Quand j’ai entendu parler de ce livre, le deuxième roman de Phoebe Hadjimarkos Clarke, ma curiosité a immédiatement été attisée. C’est l’histoire de Fauvel, une femme qui, la vie en vrac après avoir été éborgnée lors d’une manifestation, quitte temporairement la ville pour la campagne française. L’objectif : garder pendant quelques semaines la chienne du père d’une amie et profiter du calme environnant. Cette chienne, Hannah, est toutefois un peu spéciale : c’est une clone de Hannah (l’originale), dont le cadavre empaillé orne le salon. Si leurs physiques sont identiques, leurs caractères diffèrent. C’est en effet peu dire que Hannah (la clone) est très indépendante et volontiers menaçante. Comme si ça ne suffisait par pour troubler ce qui devait être une retraite paisible, les activités d’un troupeau de chasseurs dans les environs ne sont pas de nature à rassurer Fauvel.
Compte tenu des aspects sociaux abordés par le roman et des lieux dans lesquels l’histoire se déroule (la campagne un peu isolée, un peu réac et occupée par des chasseurs tout puissants), je n’ai pas pu m’empêcher de penser à Minuit dans le siècle, un podcast consacré à la décortication du fascisme, en particulier à son épisode 20 que je pose ici : Aux sources du vote FN/RN (2) : concurrences et solidarités dans les campagnes en déclin. Quant à l’intervention dans cette histoire d’un jeune sociologue revenu au village pour enquêter sur des témoignages d’enlèvements extraterrestres, elle ajoute une dose de bizarre à ce roman qui n’est pas sans m’en rappeler un autre, qui lui aussi traite de sociologie, d’enlèvements extraterrestres (?) et de fascisme : OVNI 78 du collectif Wu Ming. Aliène, toutefois, s’attarde davantage sur la violence proprement masculine et se passe - à peu de choses près - de nos jours, dans un contexte post-gilets jaunes. Il traite aussi explicitement, crûment, de la condition animale, ce qui pourrait bien en faire un roman vegan.

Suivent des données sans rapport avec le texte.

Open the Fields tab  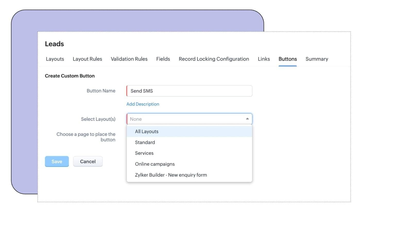click(163, 59)
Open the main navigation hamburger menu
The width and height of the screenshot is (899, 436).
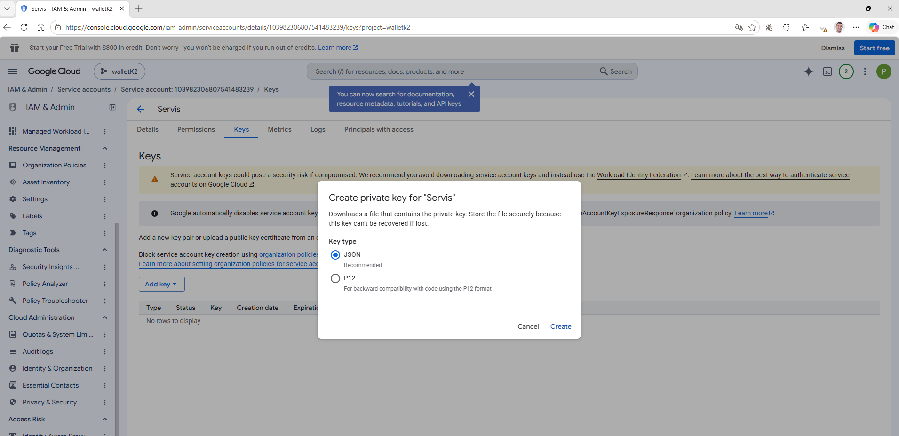13,71
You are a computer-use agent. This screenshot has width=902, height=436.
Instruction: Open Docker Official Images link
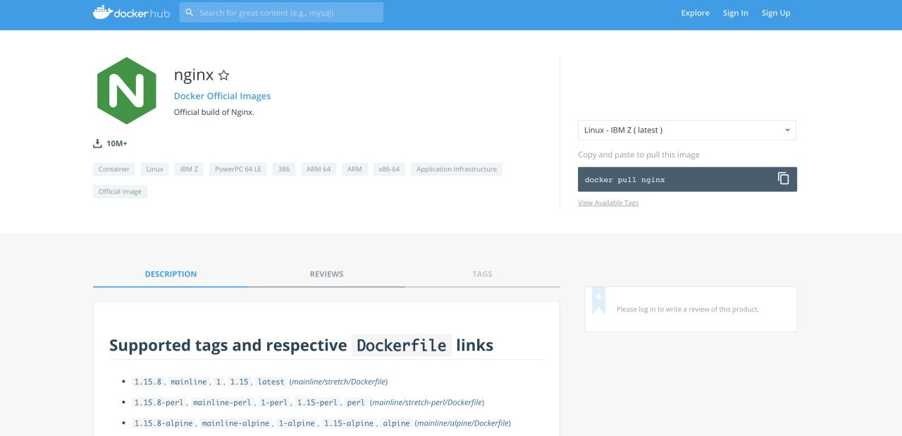click(222, 96)
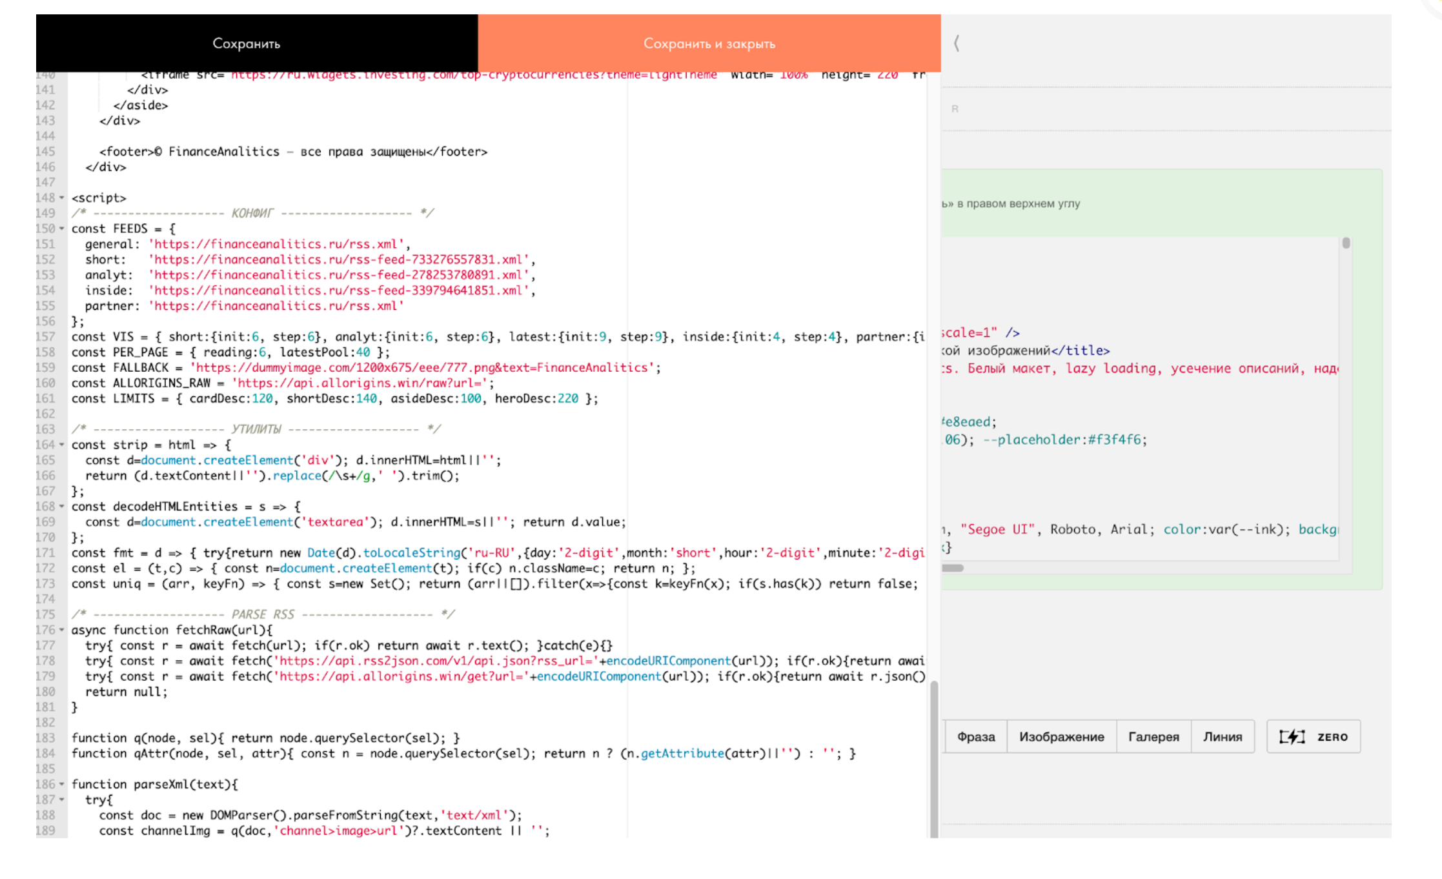Fold the try block at line 187
1442x879 pixels.
tap(62, 800)
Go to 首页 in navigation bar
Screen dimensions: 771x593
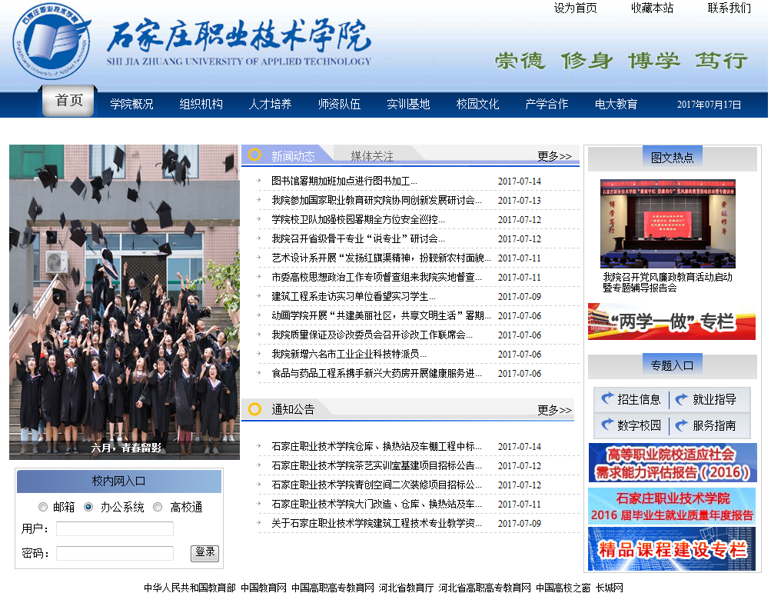click(x=69, y=101)
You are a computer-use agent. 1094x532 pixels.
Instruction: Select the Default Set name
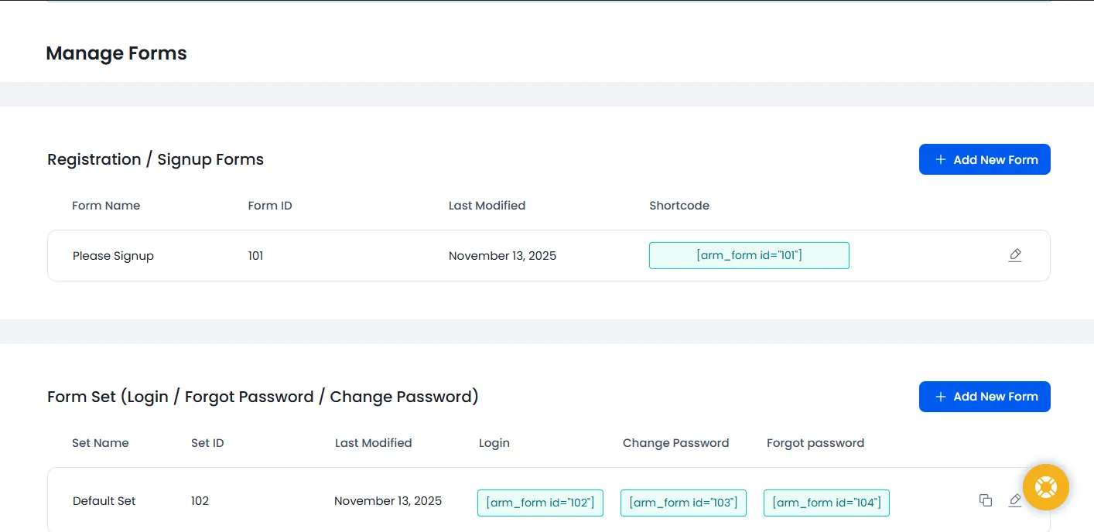coord(104,500)
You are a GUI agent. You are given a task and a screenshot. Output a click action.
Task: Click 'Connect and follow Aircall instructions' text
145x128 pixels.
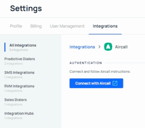[100, 72]
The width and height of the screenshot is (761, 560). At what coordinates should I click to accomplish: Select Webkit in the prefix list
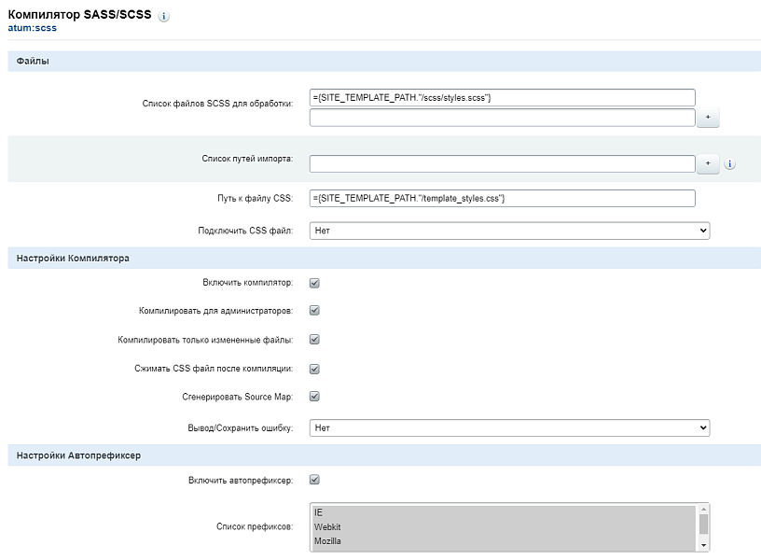(504, 526)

Par son écriture, Phoebe Hadjimarkos Clarke arrive à rendre tangibles les environnements et les corps, ce qui n’est pas sans donner une dimension supplémentaire à Aliène. Tout cela en fait un roman bizarre, sec et violent, mais aussi touchant par certains abords, notamment la relation qui se noue entre Fauvel et Hannah. En gros, c’est un roman qui m’a beaucoup plu et qui m’a donné envie de suivre la carrière de cette autrice. Je commencerai par essayer de me procurer Tabor, son premier livre sorti en 2021.